Il boss invisibile dei narcos messicani
Roberto Saviano su Repubblica spiega chi è El Chapo, e perché ce ne dovremmo preoccupare
Sul Post raccontiamo spesso del Messico e di quello che ogni giorno succede per colpa della guerra tra i cartelli della droga. Oggi, su Repubblica, Roberto Saviano spiega chi è El Chapo, il superboss dei narcos messicani, e perché quello che fa ci riguarda molto da vicino.
Nulla si può comprendere del nostro tempo, del capitalismo moderno e di quello che sarà, se non si fissa in volto il Messico, attualmente la più importante narcodemocrazia del mondo. Raccontare del Messico spesso è impossibile. Proibito. Uccisi, torturati, decapitati per aver fatto il loro lavoro: così finiscono molti giornalisti che lì decidono di occuparsi di narcotraffico. Fare il giornalista in Messico è un mestiere pericoloso, forse il più pericoloso che si possa scegliere di fare in quella terra. Lo sa bene il giornalista statunitense Malcolm Beith che, al tempo delle ricerche nel Sinaloa, una notte vede arrivare al suo motel un gruppo di giovani armati, li sente entrare nella camera di fianco e decide di dormire in bagno, cosa che, forse ingenuamente, lo fa sentire più sicuro. Se sparano verso il letto direttamente da fuori la porta, avrà pensato, almeno mi salvo dormendo in vasca. Beith va in Messico con un unico obiettivo: raccontare del Numero Uno. Dell’uomo che ha cambiato il destino di quel Paese, responsabile di una quantità enorme di omicidi: El Chapo. Il narco che è riuscito a rendere il Messico il centro da cui si irradia il mercato mondiale della coca.
Figlio di un gomero, un coltivatore di papavero da oppio, il piccolo Chapo – soprannome che significa “basso e tarchiato” – cresce in un remoto angolo di Messico dove la droga sembra l’unica via per uscire dalla povertà. Non ha ancora vent’anni quando le crescenti richieste di stupefacenti dell’America post-Vietnam fanno diventare il Sinaloa un centro nevralgico del mercato che dalla Colombia raggiunge gli Stati Uniti passando per il Messico. I colombiani, all’inizio, pagano i messicani per il trasporto della merce. Poi questi ultimi chiedono come pagamento una parte del carico. Così i cartelli messicani diventano più potenti dei colombiani che restano meri produttori. In quegli anni, El Chapo impara il mestiere dal migliore di tutti: Miguel Angel Félix Gallardo, conosciuto come El Padrino.

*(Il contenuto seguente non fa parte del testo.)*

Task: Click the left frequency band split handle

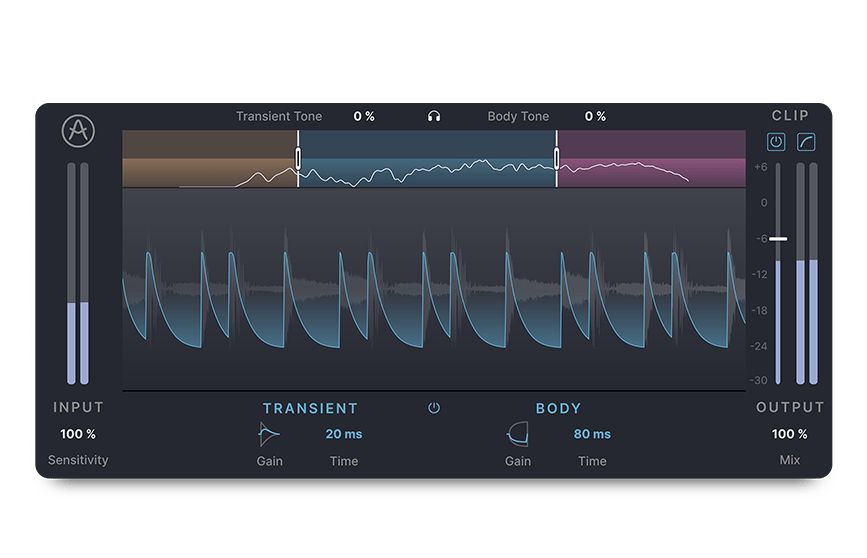Action: coord(298,158)
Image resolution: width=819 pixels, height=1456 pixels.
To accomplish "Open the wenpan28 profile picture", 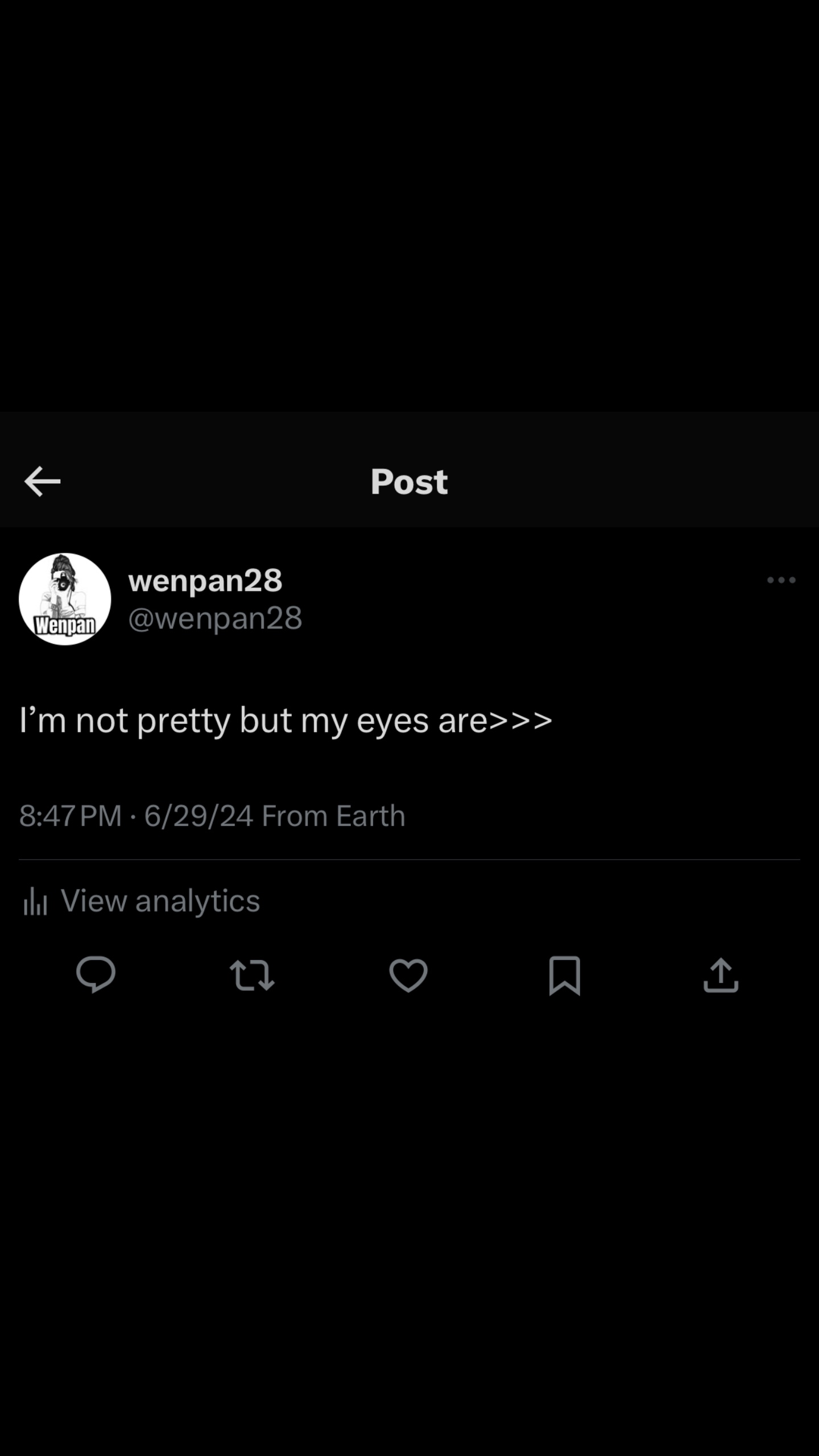I will tap(65, 599).
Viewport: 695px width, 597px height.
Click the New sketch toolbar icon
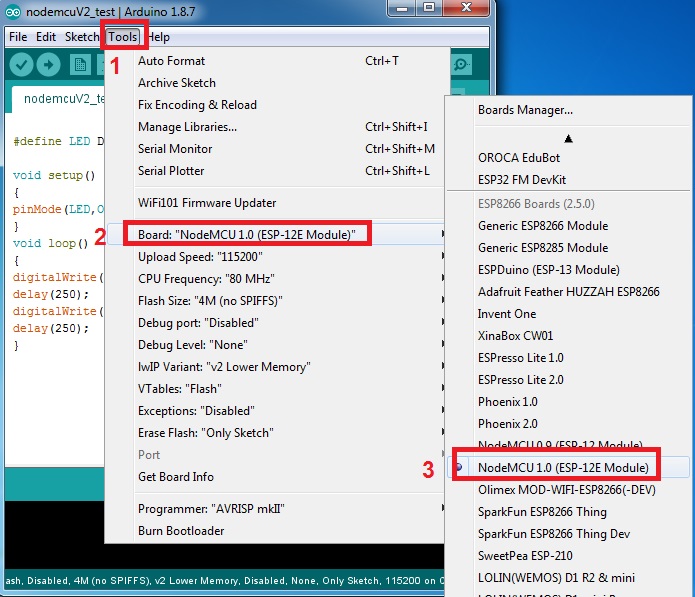pos(80,65)
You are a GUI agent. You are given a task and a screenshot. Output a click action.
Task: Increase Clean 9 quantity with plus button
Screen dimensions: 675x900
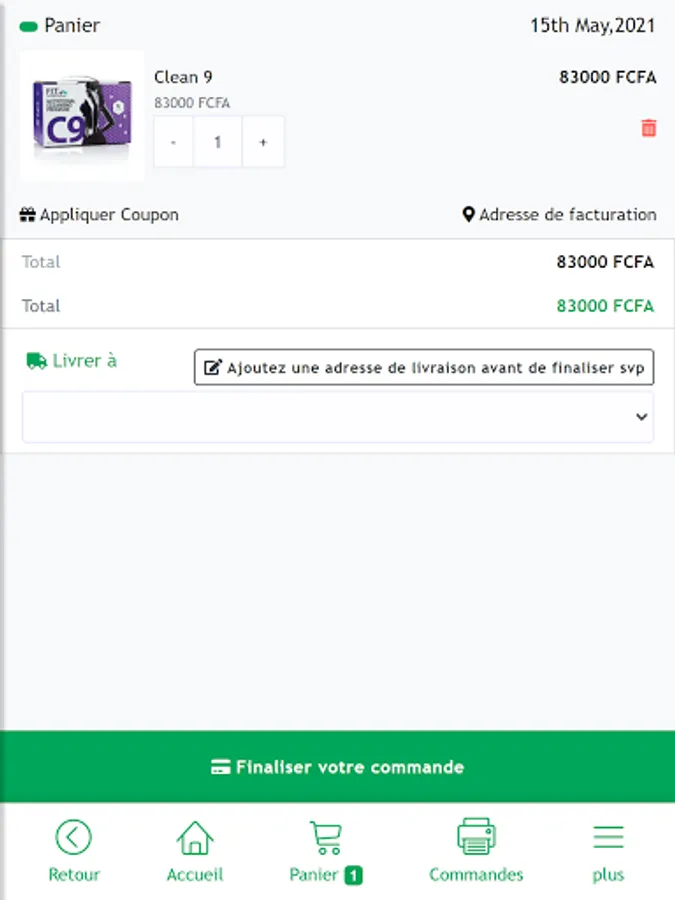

L’efficienza, l’affidabilità, la voglia di riscatto fanno di El Chapo un allievo perfetto, tanto che sarà proprio lui a sostituire il Padrino quando verrà arrestato. Perché da lui ha imparato molto, inflessibilità ed efferatezza, ma soprattutto come si sopravvive nel narcotraffico: mai ostentare, mai dare nell’occhio. Solo così si può diventare davvero grandi. E El Chapo lo diventa grazie alla creazione di una rete di corruzione senza precedenti: ha appoggi in politica, nella polizia e nell’esercito. Uno stuolo di sicari al suo servizio e un ristretto gruppo di uomini di fiducia. Il suo impero della droga diventa il più grande del Messico e lui uno degli uomini più ricchi del mondo, tanto che la rivista Forbes lo ha inserito nella famosa Billionaires’List e tra le persone più potenti del mondo. Dopo Barack Obama, Rupert Murdoch e Bill Gates, El Chapo si aggiudica il quarantunesimo posto.